» Your objective: Using the records below, report how many lines hold "plus", with no extra text.

» Records provided:
------

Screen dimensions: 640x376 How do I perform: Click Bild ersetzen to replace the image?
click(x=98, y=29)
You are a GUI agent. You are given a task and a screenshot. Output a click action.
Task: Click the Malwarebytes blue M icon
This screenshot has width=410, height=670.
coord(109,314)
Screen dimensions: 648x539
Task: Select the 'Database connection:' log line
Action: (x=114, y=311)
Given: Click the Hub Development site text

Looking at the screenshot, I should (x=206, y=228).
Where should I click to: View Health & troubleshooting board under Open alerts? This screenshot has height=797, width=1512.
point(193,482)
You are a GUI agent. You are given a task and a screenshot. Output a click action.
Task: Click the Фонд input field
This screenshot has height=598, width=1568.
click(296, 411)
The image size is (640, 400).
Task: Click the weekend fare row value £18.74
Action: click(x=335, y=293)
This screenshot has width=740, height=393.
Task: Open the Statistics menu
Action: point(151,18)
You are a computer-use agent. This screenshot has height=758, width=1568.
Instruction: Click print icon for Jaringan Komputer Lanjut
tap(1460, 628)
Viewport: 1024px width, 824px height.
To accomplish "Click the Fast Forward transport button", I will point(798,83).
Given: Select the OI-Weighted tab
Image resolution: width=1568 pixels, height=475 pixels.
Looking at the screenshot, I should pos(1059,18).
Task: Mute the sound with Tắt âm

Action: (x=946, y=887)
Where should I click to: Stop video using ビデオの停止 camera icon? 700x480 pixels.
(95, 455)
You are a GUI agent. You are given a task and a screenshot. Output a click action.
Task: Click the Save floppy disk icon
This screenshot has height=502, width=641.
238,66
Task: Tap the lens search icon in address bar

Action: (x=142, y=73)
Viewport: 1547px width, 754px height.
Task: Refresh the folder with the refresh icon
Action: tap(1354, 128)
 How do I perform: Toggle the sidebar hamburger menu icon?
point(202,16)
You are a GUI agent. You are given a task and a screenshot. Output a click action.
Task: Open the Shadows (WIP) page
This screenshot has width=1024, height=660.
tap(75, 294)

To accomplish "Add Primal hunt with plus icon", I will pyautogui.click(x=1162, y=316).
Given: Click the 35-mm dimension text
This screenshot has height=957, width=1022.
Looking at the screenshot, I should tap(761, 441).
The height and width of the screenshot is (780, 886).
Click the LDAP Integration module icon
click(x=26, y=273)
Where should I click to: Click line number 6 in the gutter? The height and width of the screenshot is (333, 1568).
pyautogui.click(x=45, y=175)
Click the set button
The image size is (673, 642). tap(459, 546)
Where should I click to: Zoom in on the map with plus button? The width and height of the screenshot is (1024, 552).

------

» Solution to this exercise: 2